<<<<

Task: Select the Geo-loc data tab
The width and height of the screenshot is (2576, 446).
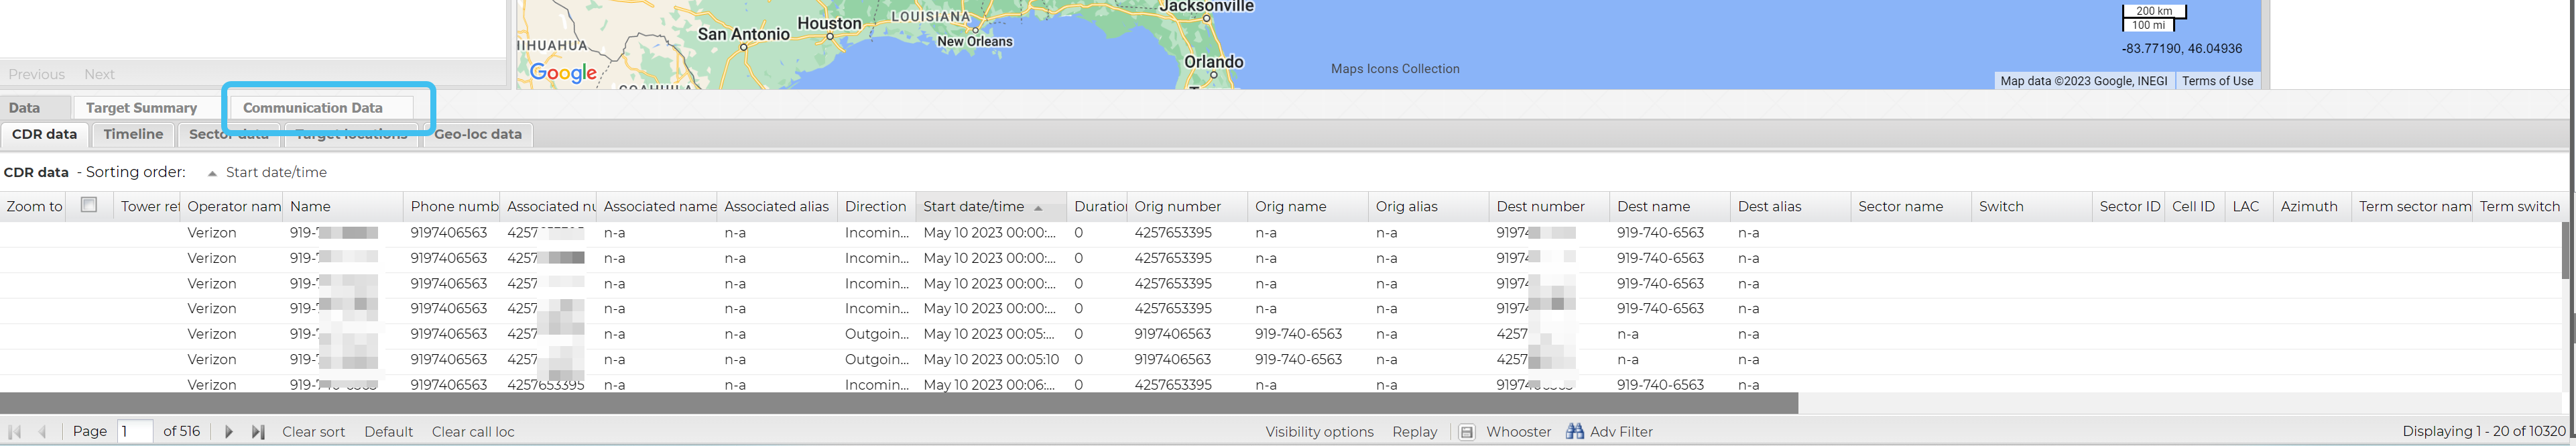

>>>>
<<<<

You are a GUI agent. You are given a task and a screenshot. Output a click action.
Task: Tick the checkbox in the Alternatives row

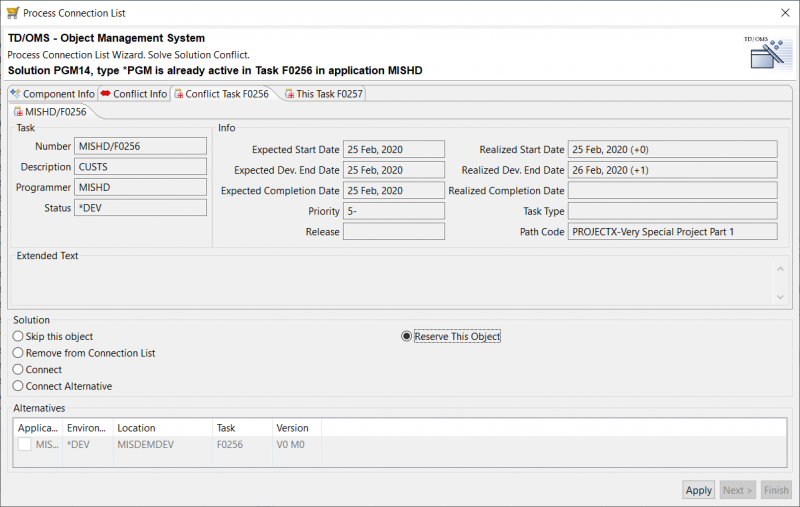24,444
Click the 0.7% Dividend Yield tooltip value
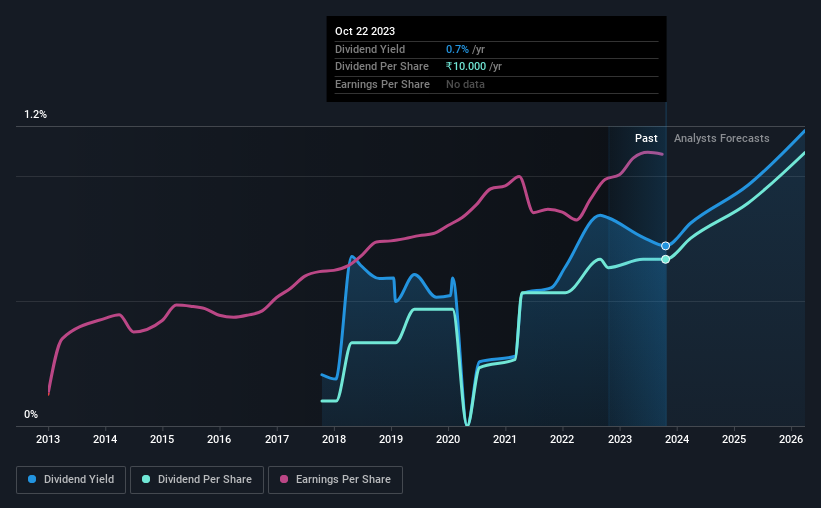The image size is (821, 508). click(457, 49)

>>>>

## PROBLEM STATEMENT:
Restate word for word the entries above from the line with "Task: Select the Geo-loc data tab" through the line with "The width and", inclusive, leaving out everything else.

## SOLUTION TO THIS PROBLEM:
Task: Select the Geo-loc data tab
The width and height of the screenshot is (2576, 446).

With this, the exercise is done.